First, we may note how soon the influence of impressive scenes wears away, how quickly we lose the sense of God's mercies, and the religious feelings they produce. If a person had seen Jacob on the morning after his vision, when he was leaving the spot made sacred by his experience there, and had said to him: "God will accomplish all thy desires; He will guide and keep thee, and bring thee back enriched and multiplied, but thou wilt live year after year unmindful of thy vow," he would have exclaimed, "What! is thy servant a dog, that he should do this thing?" How were the Israelites affected when God appeared at the Red Sea? They sang His praise, they resolved to distrust Him no more. They said, "All that the Lord commandeth us will we do." But they soon forgot His words and the wonders He had shown them. They murmured, and they rebelled time and again; all their vows and promises were written in the sand, and the first returning wave of trouble washed them out. If some kind of spiritual device, after the manner of our present day, could be invented to secure our feelings in certain periods and conditions of life, so that we might afterwards review them and compare ourselves, what revelations it would disclose! Like a sieve, full while lowered, but, when raised up, empty and dripping, or like water, which has a natural tendency to be cold, if it has not a perpetual fire below to keep it warm, so do we constantly need means and helps; so necessary is it to have our minds stirred up by way of remembrance; and as we learn from our text, God also does that. He reminds His people of forgotten duties. Various are His ways of doing so. One of His principal designs are afflictions. When difficulties are upon us, it is then that we remember former deliverances and vows, and our ingratitude in not keeping them.

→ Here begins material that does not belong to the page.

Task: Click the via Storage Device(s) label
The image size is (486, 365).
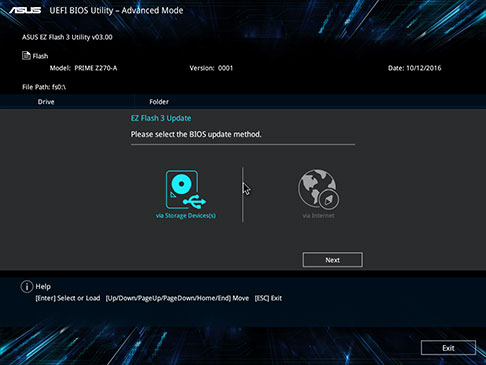Action: click(186, 216)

Another such witness and monitor is man's conscience, which accuses the transgressor, and often presses a thorn into man's side. Ministers of the Gospel are also God's remembrancers. Their business is, not to bring strange things to your ears, to entertain you with novelties or speculation, but their calling is to remind you of things you already know. As St. Peter writes: "I will therefore put you in remembrance of these things, though ye once knew them," and St. Paul says: "If thou put the brethren in remembrance of these things, thou shalt be a good minister of Jesus Christ." And our text furthermore shows us that good and pious characters give heed to these reminders. There is where we perceive a difference between Christians and others. Christians, it is true, are encompassed with faults and infirmities, they may err; they may fall, but there is in them a principle which secures their rising again. A man who is only asleep is easily distinguished from one who is dead; the difference will appear as soon as you try to wake them; the one remains motionless, the other stirs and springs up. The branch of a tree may bend down to the earth under a pressure, but remove the load, and it is upright again. When our Lord looked only upon Peter, "he went out and wept bitterly." Jacob here does not argue the matter with the Lord. He does not seek to excuse himself.

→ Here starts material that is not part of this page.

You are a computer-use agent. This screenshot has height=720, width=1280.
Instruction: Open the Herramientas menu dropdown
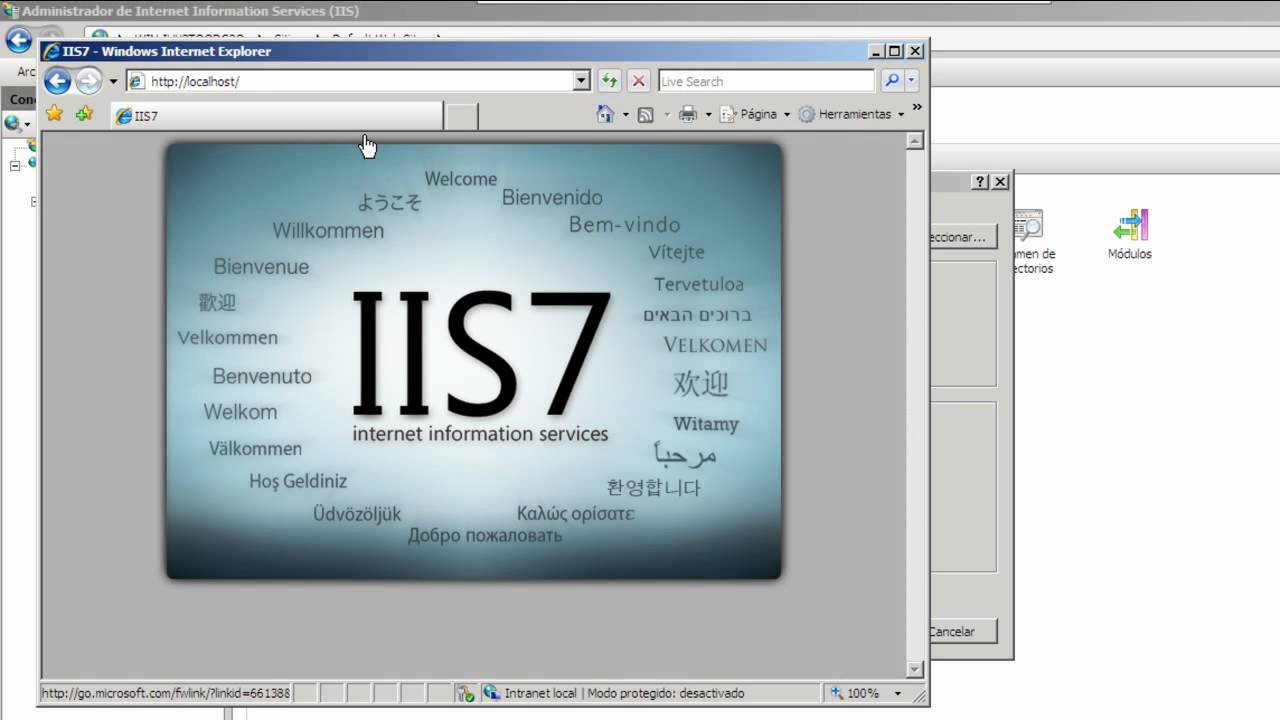tap(853, 115)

Thus reads the second verse: "Then Jacob said unto his household, and to all that were with him, Put away the strange gods that are among you, and be clean, and change your garments." Here we may stop a moment to emphasize the truth that there may be wickedness in a religious family. We find "strange gods" even in Jacob's, the patriarch's, household, and we may view such a condition in two ways,--first, as a good man's affliction, and also as a good man's own fault. An affliction it certainly is to behold wickedness in one's family. It is bad enough to have bodily sickness and ailment in the house, but it is immensely worse to have sin, the plague and pestilence of the soul.

But, could we see things as God sees them, could we trace back effects to their cause, we would ofttimes not be surprised at the disorder and wickedness which prevails. How many masters of families resemble Eli, whose "sons made themselves vile, and he restrained them not,"--or David, "who had never displeased Adonijah at any time in saying, Why hast thou done so?"